**Material for this exercise**.
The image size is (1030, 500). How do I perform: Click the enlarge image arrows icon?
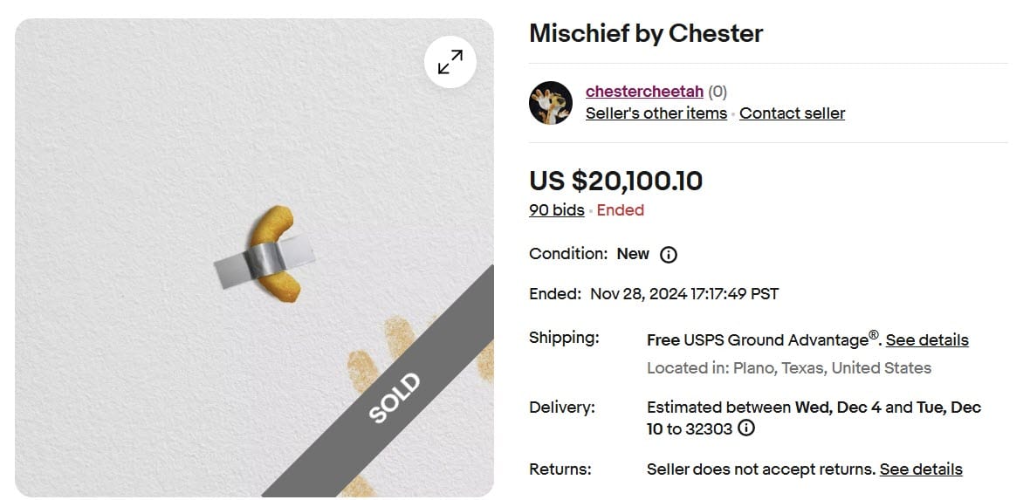pos(450,62)
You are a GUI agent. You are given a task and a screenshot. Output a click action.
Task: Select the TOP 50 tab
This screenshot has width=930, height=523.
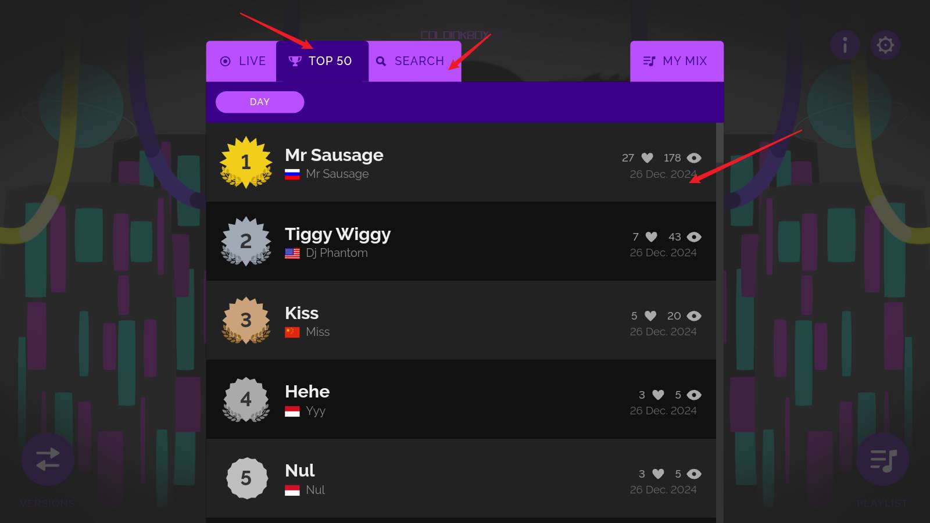(321, 61)
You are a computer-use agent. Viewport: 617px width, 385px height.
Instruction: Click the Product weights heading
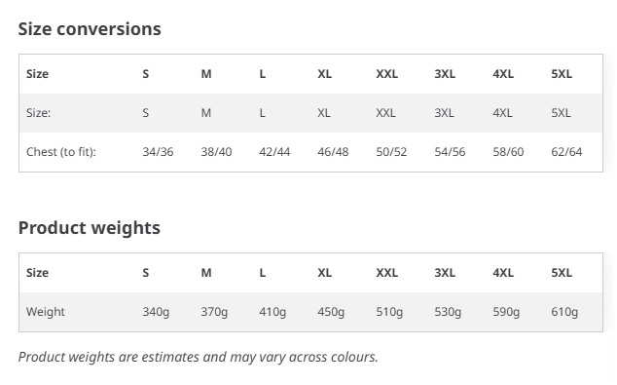pyautogui.click(x=90, y=228)
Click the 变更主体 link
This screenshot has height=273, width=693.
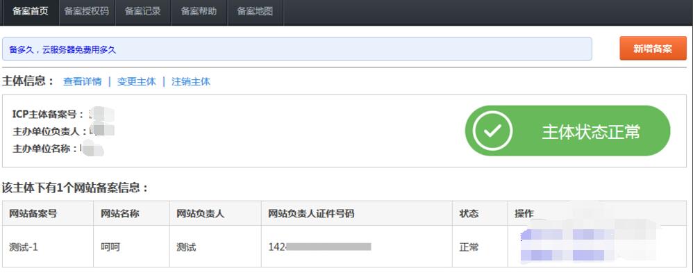tap(137, 81)
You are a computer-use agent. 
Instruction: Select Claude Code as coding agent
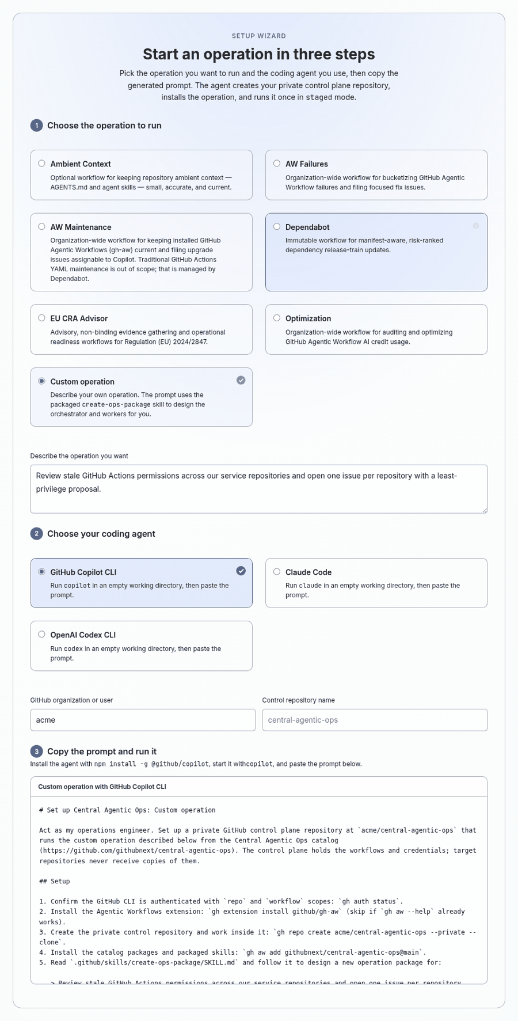click(x=277, y=572)
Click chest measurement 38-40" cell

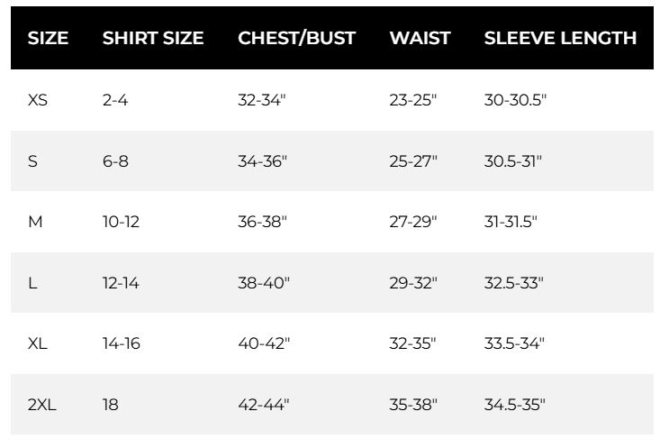[x=264, y=283]
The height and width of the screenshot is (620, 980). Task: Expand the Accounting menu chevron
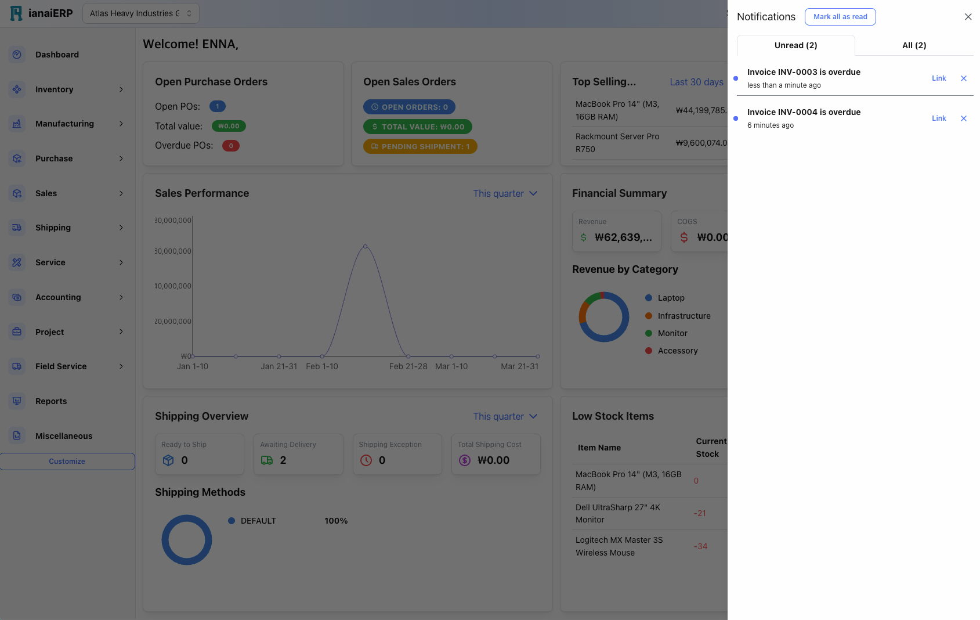tap(121, 297)
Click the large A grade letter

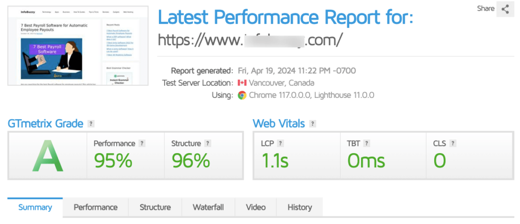point(48,156)
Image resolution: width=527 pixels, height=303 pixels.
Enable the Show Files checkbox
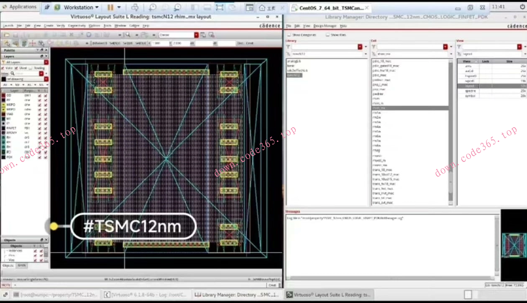tap(327, 35)
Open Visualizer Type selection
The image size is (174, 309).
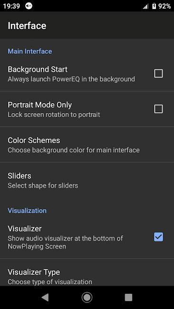(87, 276)
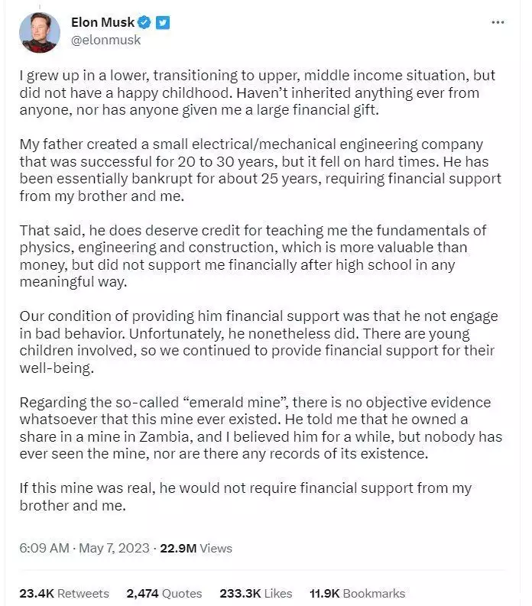Open the three-dot more options menu

pos(497,23)
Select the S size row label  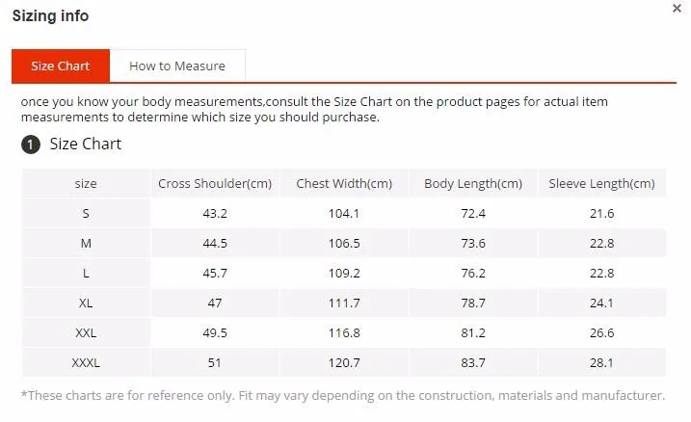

**Task to carry out**.
Output exactly the lines from the one containing "Click the large A grade letter" through the last line of the records above, both included, leaving out any pictures.

**Your solution**.
Click the large A grade letter

point(48,156)
Image resolution: width=527 pixels, height=303 pixels.
Enable the Show Files checkbox
tap(327, 35)
Open Visualizer Type selection
The image size is (174, 309).
(87, 276)
Open the three-dot more options menu

pos(497,23)
Select the S size row label  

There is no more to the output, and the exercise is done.